I spent a lot of time with a Mustang III v2 set on just the Princeton patch. I did have some other settings I used from time to time, but 90% it was just the Princeton. I set it as the default patch, and there is was every time I turned it on.

That other 10% of the time with the other patches was "just gravy".

Modeling amps are neat to experiment with different sounds, and I don't mind having those options. I'm not bothered by their optional presence, and they add no complexity when I don't use them. None. If someone enclosed it in a "black box" and said "Here's a $300 amp that sounds like a Princeton with a speaker emulated direct out and the ability to get certain Princeton sounds at your choice of volume levels" I probably buy it again.

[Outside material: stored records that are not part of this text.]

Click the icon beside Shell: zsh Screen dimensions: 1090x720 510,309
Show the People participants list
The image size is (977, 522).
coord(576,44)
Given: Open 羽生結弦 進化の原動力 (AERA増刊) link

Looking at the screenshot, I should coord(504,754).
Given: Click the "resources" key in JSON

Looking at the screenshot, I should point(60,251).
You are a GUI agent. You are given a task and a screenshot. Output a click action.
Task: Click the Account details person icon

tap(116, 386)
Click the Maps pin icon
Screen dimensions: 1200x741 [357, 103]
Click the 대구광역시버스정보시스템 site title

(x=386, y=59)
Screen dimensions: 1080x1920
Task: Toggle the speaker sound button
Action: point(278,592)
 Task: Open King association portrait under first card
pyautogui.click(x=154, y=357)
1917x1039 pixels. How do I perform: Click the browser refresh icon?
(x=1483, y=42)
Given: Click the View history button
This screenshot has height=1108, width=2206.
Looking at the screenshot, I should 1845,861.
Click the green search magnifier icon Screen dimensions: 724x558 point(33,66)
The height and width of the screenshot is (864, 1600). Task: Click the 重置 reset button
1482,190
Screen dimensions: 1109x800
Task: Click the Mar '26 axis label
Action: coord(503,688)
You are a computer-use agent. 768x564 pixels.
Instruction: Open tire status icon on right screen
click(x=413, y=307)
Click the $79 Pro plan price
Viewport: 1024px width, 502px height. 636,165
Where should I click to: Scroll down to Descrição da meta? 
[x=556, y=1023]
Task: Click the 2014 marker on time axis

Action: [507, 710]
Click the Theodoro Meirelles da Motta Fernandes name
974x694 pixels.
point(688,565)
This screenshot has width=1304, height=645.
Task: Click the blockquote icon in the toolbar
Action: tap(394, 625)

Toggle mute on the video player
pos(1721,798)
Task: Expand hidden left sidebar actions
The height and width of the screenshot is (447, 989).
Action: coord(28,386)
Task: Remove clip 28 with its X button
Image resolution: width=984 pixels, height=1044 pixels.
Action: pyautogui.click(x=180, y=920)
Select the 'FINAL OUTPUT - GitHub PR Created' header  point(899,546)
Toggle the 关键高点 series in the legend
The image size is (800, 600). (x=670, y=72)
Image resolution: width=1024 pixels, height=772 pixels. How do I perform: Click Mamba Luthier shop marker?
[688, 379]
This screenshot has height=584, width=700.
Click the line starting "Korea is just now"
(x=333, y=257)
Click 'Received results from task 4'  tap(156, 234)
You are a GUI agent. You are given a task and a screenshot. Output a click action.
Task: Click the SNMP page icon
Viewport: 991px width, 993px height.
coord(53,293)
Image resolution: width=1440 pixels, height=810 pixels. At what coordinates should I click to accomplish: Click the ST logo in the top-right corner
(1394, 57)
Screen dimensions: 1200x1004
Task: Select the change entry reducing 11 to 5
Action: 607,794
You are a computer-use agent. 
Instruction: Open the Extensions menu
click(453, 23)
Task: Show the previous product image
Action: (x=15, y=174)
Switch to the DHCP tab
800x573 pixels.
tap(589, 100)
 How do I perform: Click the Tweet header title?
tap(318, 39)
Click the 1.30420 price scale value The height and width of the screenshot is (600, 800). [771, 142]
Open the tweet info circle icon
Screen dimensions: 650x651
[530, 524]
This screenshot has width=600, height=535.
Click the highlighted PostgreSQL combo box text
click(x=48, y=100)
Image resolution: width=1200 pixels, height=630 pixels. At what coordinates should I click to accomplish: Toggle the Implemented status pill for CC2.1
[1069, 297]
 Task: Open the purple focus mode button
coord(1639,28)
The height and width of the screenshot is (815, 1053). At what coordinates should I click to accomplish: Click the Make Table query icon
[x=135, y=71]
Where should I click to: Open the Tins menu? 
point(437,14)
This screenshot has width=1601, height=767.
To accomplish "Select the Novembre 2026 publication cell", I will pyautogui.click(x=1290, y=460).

Someday I might stretch my budget and get one of the Princeton Reverb reissues. I'd miss the direct out a little and there'd be times when I have to accept a desired amp volume vs timbre compromise in my informal use.

There may well be other tube amps that offer the same pleasures, and maybe a bit more tube amp playing feel, but the Mustang III satisfied me as a "Princeton" and was dead easy and convenient to use.
Great post to which I'd add: it sounds pretty good, very close to the real deal (you already covered low cost, as well), plus you can play quietly through headphones and you can Aux in your backing track of choice.

Oh, and having the Master volume lets you "drive" the amp while keeping things manageable on the decibel front. No tube amp maintenance or cost for tubes, too. Instant-on w/no warmup. I have a couple of low-end tube amps and they sound good (enough), but they're not as feature-laden.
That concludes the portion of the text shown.